» Provided records:
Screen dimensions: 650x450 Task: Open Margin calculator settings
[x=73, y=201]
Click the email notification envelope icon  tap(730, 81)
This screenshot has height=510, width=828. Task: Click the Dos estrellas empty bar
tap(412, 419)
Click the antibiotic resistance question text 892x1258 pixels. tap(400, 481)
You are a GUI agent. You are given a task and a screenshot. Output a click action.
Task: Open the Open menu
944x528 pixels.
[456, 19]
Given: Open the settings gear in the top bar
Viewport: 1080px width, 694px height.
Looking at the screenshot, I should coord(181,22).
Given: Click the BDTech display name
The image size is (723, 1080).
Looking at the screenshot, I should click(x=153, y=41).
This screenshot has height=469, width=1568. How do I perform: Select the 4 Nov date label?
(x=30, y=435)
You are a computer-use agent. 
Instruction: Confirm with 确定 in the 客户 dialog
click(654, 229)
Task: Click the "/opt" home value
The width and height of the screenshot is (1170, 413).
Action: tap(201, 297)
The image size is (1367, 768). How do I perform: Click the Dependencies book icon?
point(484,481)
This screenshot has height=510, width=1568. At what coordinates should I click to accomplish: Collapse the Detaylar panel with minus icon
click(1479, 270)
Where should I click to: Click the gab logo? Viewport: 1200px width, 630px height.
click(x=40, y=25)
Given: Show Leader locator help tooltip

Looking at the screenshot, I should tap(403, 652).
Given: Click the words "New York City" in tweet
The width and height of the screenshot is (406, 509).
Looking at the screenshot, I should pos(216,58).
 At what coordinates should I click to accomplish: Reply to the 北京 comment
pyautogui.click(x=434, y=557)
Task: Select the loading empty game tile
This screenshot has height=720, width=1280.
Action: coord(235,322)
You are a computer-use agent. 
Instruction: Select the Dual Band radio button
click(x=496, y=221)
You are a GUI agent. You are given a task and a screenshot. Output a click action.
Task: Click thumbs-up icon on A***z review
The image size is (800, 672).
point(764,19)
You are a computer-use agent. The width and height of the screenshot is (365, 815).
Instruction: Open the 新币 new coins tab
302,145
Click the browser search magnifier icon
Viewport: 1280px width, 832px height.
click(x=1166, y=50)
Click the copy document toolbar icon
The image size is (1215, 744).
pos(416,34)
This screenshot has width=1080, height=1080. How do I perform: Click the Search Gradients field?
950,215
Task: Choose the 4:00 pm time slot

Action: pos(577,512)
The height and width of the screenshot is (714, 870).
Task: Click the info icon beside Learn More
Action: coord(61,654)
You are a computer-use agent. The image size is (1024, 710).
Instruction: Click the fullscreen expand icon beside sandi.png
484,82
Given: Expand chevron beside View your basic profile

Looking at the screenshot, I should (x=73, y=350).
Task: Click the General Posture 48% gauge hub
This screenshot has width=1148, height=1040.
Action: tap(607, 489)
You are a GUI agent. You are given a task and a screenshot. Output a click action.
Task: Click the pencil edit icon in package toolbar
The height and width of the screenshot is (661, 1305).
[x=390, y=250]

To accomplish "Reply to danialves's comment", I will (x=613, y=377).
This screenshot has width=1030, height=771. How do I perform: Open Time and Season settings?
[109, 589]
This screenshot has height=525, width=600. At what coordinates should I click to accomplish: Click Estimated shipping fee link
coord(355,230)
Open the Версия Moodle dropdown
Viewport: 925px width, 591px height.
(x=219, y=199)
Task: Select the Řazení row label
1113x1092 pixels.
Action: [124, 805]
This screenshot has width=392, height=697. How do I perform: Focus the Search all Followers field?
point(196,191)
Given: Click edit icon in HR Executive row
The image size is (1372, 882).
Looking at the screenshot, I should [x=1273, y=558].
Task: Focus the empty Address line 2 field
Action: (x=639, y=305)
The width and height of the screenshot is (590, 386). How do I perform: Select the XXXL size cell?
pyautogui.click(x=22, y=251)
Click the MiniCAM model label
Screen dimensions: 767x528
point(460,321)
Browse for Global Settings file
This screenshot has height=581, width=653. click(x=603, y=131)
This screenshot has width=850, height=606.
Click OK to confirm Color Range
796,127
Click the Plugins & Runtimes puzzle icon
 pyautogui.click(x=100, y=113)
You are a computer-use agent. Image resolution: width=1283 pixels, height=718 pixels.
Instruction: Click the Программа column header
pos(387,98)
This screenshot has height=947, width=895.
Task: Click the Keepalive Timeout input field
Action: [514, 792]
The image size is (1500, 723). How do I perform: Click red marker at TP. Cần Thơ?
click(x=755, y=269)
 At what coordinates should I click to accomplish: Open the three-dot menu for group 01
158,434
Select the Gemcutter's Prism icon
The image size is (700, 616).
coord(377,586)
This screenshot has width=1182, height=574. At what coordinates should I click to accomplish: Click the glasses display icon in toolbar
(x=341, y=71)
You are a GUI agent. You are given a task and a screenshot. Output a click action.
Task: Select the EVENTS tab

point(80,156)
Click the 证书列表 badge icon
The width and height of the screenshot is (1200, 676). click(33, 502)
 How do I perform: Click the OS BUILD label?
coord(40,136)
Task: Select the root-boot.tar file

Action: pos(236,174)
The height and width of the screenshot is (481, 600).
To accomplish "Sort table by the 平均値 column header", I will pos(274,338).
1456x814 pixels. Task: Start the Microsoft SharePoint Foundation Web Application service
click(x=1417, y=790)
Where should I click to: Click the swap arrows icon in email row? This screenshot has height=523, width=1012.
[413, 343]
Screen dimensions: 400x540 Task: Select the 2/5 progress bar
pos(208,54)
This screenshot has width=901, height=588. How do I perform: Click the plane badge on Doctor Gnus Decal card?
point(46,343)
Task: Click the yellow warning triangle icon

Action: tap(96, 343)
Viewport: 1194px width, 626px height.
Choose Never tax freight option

» What to work on: Everything from the line that contains "Task: Click the yellow warning triangle icon" through the end of the records must be duplicated exactly, and nothing outside that range.

» Solution:
Task: Click the yellow warning triangle icon

Action: tap(96, 343)
Viewport: 1194px width, 626px height.
Choose Never tax freight option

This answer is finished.